Stick, stretch, and scan imaging method for DNA and filaments

Biomolecules and organelles usually undergo changes to their structure or form as a result of mechanical stretching or stimulation. It is critical to be able to observe these changes and responses, which trigger mechano-chemical coupling or signal transduction. Advanced techniques have been developed to observe structure and form during manipulation; however, these require sophisticated methods. We have developed a simple approach to observe fine structure after stretching without fluorophore labeling. DNAs or molecules on the cell surface were bound to magnetic microbeads, followed by stretching with a magnetic field. After fixing, staining, and drying, the samples were examined by scanning electron microscopy with no need to build a functional surface with complex processes. Straight DNAs were observed rather than random-walk-like loose polymers.

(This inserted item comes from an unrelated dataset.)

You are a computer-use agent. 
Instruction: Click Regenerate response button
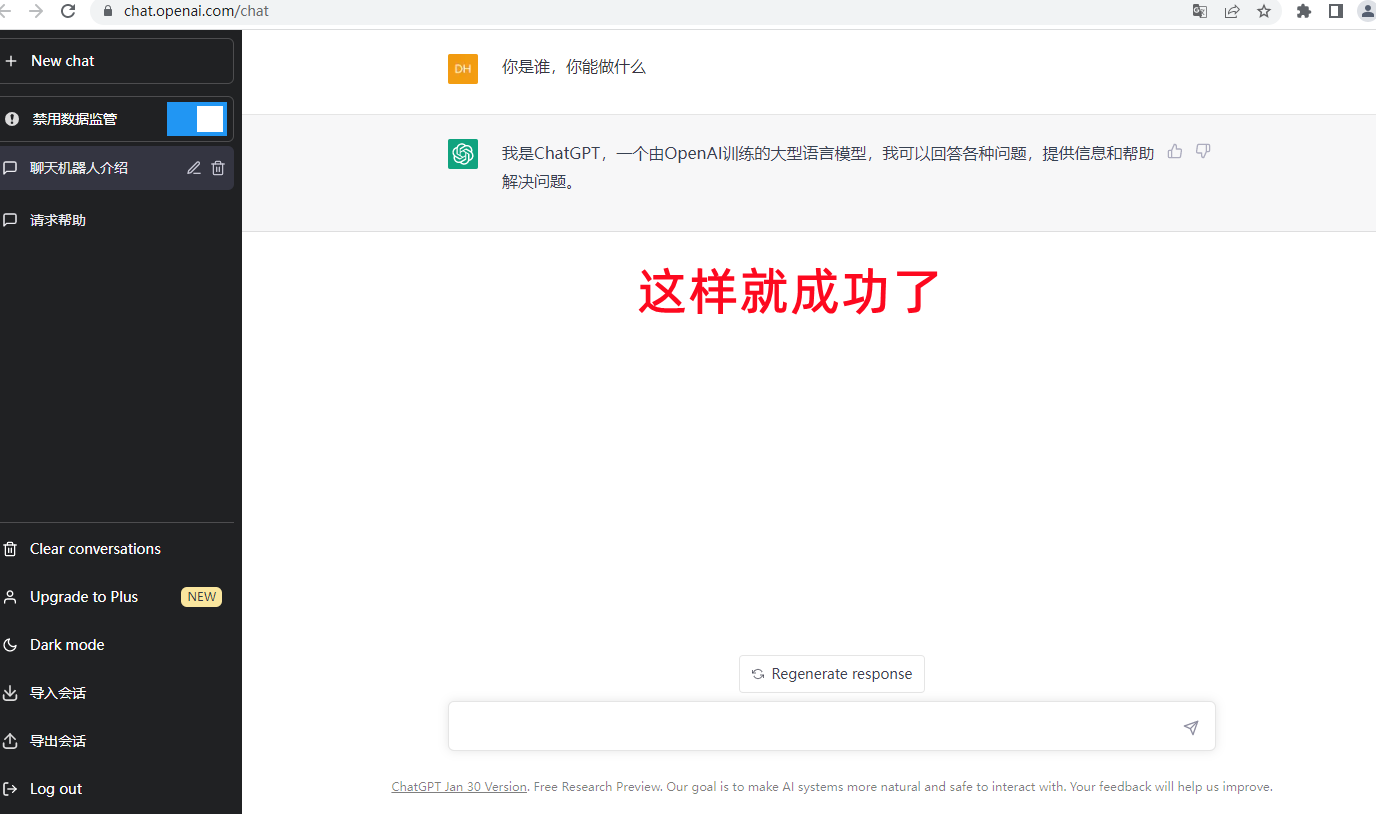point(831,674)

In our cellular experiment, the magnetic beads were bound to a Jurkat cell and formed a rosette which was later stuck to the substrate. A 41.3 μm filament on the base of a filopodium was pulled out via integrin from a cell. Therefore, our method can reveal long structures up to hundreds of micrometers at nanometer resolution after stretching or twisting. Our approach could have wide applications in structure-function studies of biomolecules, and in mechanobiology and cell biology when diffraction cannot used. Magnetic force was applied to stretch single DNAs and cells which were stuck to magnetic beads and substrates via simple conjugation methods. Scanning electron microscopy images show that the filopodia of cells were pulled to extraordinary length.